- [Selected text]

* START *

# What's wrong with cheap ND filters?



## omar (Aug 15, 2013)

Should I go for a Hoya ND filter? These seem to cost quite expensive and you can only get one grade at a time

I've just seen a filter on eBay - does all the ranges, from ND2 to ND400 for £9.99
It's a filter!
How could I go wrong?

Thanks


Omar


----------



## Dylan777 (Aug 15, 2013)

I wouldn't put $20 filter on my *L*.

My 2cents: I found BW is super in term of protecting the front element - it's SOLID. It delivers great quality.


----------



## gferdinandsen (Aug 15, 2013)

omar said:


> Should I go for a Hoya ND filter? These seem to cost quite expensive and you can only get one grade at a time
> 
> I've just seen a filter on eBay - does all the ranges, from ND2 to ND400 for £9.99
> It's a filter!
> ...




Variable ND leave a cross pattern at higher ND levels. Trust me (I have a $300 vari ND). You are best to get a .3, .6, and .9.

I like Lee filters, they work with both my 82mm and my 77mm lenses.


----------



## omar (Aug 15, 2013)

how much better would a £50 nd lens be than a £5 from ebay?

thanks

i won't go for the variable nd given the advice above


----------



## Viggo (Aug 15, 2013)

I bought a cheap ND filter once, only 3 stops, but the sharpness went completely out the window and it left a very green cast to everything, it was useless even if you didn't care about IQ. I bought a Marumi ND8 instead, expensive but couldn't see any degradation in IQ.


----------



## deletemyaccount (Aug 15, 2013)

Color cast and soft images will find your way with inferior filters. I love Lee Filters as well until you wait an indefinitely ite time for their big stopper.


----------



## Viggo (Aug 15, 2013)

Paul W. H said:


> Viggo said:
> 
> 
> > I bought a cheap ND filter once, only 3 stops, but the sharpness went completely out the window and it left a very green cast to everything, it was useless even if you didn't care about IQ. I bought a Marumi ND8 instead, expensive but couldn't see any degradation in IQ.
> ...



I knew this was a cheapo though, it said only ND filter on it ;D It was just to test it out, if I could AF through it.


----------



## Paul W. H (Aug 15, 2013)

omar said:


> how much better would a £50 nd lens be than a £5 from ebay?



Be aware that there are counterfeit filters on E-Bay, I should know, I bought some in the UK.

How did I know !!, they could not even spell the manufacturers name correctly, I got a pretty quick refund from the seller after I sent an email.

If the price seems too good .................................


----------



## omar (Aug 15, 2013)

ok. i am convinced to invest

lee filters are square??
do i need to buy a separate holder?
will this holder work with all lens sizes?

what are the options for me to buy - looking for brand names

i have:

- hoya
- lee filters
- Marumi - no good availability in UK

anything else to consider?

*ALSO*: what do i need? n2, n4... n400??
what should i start with?

thanks


----------



## neuroanatomist (Aug 15, 2013)

omar said:


> I've just seen a filter on eBay - does all the ranges, from ND2 to ND400 for £9.99
> It's a filter!
> How could I go wrong?



LOL. How, indeed?


----------



## emag (Aug 15, 2013)

* END *

- [Data extract]
* START *

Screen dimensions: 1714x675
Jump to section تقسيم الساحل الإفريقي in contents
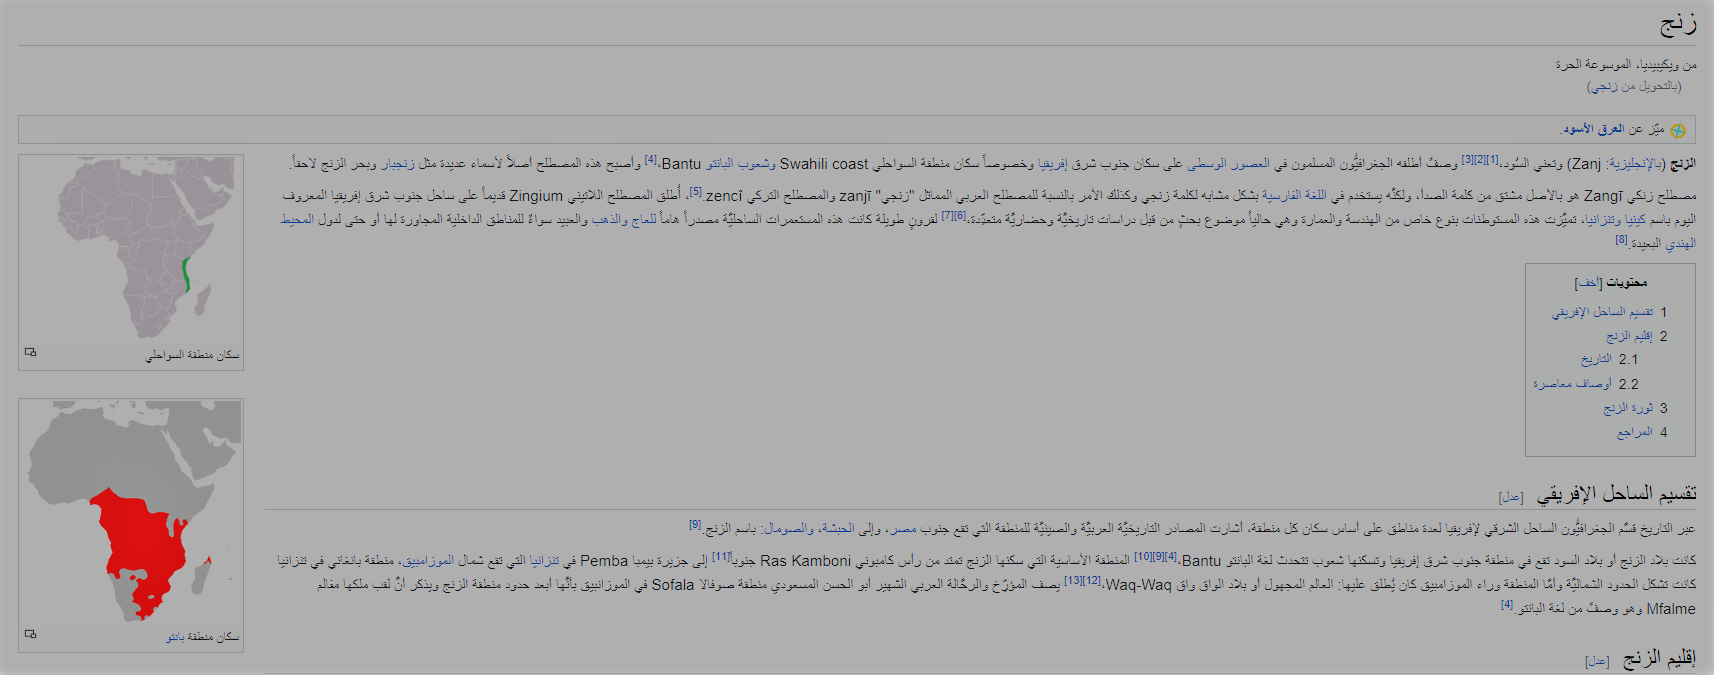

* END *

- [Task directions]
Copy the part of the thread that opens with the words containing "## neuroanatomist (Aug" and closes with "LOL. How, indeed?", swapping "indeed" for "really".

- [Task output]
## neuroanatomist (Aug 15, 2013)

omar said:


> I've just seen a filter on eBay - does all the ranges, from ND2 to ND400 for £9.99
> It's a filter!
> How could I go wrong?



LOL. How, really?